START Available records

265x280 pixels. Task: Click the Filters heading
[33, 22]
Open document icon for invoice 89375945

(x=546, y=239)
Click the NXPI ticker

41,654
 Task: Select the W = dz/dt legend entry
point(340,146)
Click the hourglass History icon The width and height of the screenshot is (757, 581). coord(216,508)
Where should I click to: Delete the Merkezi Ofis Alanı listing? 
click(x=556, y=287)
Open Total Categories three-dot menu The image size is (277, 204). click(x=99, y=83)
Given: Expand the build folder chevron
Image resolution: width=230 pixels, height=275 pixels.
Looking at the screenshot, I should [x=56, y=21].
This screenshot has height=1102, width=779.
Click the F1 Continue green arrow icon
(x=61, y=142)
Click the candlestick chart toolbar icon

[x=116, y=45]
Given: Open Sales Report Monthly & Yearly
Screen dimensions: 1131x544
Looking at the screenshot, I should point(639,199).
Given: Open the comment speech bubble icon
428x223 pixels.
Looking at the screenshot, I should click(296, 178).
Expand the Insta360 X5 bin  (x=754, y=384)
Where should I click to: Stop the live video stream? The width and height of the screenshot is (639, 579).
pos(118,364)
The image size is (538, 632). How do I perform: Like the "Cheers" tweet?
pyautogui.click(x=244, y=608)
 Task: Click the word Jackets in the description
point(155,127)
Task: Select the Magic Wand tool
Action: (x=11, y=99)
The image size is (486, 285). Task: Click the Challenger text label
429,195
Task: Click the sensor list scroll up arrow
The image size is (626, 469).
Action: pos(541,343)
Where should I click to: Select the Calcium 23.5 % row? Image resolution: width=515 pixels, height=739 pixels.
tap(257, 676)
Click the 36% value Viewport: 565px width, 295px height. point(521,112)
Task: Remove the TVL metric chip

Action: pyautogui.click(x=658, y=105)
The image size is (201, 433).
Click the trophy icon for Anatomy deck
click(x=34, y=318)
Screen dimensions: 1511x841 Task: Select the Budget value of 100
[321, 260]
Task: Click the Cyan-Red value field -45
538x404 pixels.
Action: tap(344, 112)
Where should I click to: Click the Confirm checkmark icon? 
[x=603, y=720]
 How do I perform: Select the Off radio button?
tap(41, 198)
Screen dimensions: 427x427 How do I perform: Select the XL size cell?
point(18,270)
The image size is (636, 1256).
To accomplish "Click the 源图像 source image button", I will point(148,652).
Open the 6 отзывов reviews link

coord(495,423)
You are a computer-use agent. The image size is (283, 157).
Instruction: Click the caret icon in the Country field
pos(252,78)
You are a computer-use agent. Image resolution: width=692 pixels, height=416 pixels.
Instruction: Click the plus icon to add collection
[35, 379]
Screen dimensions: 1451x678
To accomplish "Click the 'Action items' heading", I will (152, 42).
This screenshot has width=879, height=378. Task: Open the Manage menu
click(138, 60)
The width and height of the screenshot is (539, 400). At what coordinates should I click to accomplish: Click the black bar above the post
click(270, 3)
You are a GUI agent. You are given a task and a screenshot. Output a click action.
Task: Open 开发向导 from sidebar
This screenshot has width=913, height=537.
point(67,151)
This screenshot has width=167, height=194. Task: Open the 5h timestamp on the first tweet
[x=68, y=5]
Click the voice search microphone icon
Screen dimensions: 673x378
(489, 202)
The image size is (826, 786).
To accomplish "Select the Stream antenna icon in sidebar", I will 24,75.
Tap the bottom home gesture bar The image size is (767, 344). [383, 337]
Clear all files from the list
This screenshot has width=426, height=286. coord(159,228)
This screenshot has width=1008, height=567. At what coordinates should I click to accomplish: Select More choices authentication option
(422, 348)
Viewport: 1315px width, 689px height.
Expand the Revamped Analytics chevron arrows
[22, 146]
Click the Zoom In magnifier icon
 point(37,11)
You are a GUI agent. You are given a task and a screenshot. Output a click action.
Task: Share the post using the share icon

END Available records

▸ **Instructions to follow**
Using the listing above, work out how many lines include the word "sidebar", and report that number alone.

▸ **Result**
2